This large membrane combined with its light weight suggested it
was an agile glider, the researchers said, although probably not
deft enough to capture its prey mid-flight.
V. antiquus had elongated limbs, like modern flying
mammals, and its skeleton suggested the presence of a stiff tail,
which would have acted as a rudder in flight.
The researchers believe the creature was tree-dwelling,
nocturnal and, because of its sharp teeth, most likely feasted on a
diet of insects.
This new find places the V. antiquus as the earliest
known flying mammal. Dr Jin Meng, an author on the paper and
palaeontologist at the American Museum of Natural History, said he
believed the creature lived between 130 and 165 million years ago.

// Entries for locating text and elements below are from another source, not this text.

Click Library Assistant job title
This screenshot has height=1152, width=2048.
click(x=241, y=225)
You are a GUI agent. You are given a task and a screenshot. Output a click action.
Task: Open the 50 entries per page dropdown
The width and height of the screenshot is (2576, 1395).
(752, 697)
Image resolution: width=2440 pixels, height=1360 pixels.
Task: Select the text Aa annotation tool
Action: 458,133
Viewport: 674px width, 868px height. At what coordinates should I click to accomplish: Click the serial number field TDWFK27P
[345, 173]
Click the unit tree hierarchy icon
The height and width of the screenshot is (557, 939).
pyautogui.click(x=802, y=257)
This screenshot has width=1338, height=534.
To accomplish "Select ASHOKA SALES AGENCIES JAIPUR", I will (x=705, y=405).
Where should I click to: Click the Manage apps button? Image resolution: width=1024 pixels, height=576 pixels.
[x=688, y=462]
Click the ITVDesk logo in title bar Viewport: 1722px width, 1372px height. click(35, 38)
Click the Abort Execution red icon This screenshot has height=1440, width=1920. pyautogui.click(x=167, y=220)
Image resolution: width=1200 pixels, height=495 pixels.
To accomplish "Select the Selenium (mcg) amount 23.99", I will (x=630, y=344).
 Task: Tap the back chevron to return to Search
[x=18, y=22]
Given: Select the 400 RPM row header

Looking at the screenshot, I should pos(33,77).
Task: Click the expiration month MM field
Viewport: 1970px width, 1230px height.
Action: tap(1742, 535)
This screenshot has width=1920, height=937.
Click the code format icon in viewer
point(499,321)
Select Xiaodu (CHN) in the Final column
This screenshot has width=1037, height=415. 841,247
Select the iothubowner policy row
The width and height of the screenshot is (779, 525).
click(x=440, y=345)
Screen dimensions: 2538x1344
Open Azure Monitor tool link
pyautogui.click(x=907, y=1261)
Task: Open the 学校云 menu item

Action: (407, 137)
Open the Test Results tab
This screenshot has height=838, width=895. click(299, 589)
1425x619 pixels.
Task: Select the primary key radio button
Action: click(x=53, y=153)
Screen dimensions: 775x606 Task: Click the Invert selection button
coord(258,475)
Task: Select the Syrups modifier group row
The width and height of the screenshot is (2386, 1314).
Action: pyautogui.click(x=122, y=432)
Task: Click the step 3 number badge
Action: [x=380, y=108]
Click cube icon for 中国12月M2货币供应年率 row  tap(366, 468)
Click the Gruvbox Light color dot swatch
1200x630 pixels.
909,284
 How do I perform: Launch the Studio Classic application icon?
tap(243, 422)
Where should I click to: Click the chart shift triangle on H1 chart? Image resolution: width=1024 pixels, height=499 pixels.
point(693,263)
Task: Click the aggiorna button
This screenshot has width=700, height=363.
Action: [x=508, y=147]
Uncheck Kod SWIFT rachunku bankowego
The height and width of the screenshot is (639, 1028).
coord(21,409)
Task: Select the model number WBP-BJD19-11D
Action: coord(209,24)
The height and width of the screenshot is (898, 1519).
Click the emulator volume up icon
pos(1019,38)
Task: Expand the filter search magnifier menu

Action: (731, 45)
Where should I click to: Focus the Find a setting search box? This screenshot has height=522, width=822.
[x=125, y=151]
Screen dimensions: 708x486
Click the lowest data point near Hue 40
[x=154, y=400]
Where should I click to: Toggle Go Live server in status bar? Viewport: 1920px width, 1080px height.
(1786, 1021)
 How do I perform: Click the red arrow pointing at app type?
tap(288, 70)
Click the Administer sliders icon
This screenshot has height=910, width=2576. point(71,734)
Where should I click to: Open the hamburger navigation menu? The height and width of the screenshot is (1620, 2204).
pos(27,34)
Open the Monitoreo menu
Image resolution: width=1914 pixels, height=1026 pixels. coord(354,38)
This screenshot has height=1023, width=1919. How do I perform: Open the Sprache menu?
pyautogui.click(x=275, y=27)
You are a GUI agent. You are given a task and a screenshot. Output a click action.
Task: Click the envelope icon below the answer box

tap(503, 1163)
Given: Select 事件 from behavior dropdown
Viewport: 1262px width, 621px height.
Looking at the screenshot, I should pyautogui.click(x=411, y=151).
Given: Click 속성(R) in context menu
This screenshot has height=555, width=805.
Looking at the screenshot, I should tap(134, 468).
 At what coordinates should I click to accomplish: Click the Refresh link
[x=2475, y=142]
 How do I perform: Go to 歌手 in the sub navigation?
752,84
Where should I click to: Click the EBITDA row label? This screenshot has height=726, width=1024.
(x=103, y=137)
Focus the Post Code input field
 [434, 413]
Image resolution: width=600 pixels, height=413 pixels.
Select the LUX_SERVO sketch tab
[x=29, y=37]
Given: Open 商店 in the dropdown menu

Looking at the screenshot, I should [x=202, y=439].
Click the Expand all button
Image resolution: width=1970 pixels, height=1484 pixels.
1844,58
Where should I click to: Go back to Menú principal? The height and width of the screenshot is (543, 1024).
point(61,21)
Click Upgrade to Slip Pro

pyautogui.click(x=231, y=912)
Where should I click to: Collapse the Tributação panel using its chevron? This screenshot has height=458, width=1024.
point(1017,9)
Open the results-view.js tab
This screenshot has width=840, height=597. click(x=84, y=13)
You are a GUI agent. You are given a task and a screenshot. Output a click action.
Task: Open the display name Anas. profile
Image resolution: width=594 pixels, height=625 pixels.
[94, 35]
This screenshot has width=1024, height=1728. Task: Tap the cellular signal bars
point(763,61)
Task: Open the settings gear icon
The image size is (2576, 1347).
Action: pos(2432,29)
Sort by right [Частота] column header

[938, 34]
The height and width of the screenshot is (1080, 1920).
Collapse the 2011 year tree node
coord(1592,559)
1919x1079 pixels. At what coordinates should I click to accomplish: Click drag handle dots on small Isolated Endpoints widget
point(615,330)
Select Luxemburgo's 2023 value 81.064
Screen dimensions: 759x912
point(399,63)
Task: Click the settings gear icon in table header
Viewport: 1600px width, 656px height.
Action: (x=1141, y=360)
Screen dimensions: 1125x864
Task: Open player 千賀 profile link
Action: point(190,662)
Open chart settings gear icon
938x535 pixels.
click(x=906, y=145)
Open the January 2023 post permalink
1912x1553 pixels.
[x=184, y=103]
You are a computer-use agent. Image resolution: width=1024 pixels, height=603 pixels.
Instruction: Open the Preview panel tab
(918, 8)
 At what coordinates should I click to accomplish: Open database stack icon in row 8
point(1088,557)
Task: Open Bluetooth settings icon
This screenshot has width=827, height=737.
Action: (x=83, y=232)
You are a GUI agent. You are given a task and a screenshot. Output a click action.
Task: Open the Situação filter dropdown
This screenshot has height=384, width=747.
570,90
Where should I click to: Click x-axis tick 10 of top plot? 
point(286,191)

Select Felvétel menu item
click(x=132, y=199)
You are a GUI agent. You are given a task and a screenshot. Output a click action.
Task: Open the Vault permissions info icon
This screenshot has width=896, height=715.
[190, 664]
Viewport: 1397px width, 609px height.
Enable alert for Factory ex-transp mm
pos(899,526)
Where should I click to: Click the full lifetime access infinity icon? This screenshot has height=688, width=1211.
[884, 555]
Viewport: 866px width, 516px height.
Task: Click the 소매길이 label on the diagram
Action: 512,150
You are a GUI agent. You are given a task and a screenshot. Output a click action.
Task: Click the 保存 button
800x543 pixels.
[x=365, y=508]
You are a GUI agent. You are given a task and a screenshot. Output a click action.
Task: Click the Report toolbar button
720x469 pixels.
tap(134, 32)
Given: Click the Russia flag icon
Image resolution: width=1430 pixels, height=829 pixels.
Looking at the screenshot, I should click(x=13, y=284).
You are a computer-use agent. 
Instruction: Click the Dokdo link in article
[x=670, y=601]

With the earliest known flying bird, Archaeopteryx,
dating to about 150 million years ago, this could mean mammals
flirted with air travel before birds.
The earliest record of a bat, capable of controlled flight,
dates to about 51 million years ago; while, before this discovery,
the earliest known gliding mammal was a rodent that lived 30 million
years ago in the Late Oligocene period.
The researchers believe the gaps in the fossil records for
flying mammals are because the creatures delicate flying features
are difficult to preserve.
Dr Meng said: "This new evidence of gliding flight in early
mammals is giving us a dramatically new picture of many of the
animals that lived in the age of dinosaurs."
He added: "Establishing a new order probably only happens once,
if that, in the lifetime of a lucky palaeomammalogist."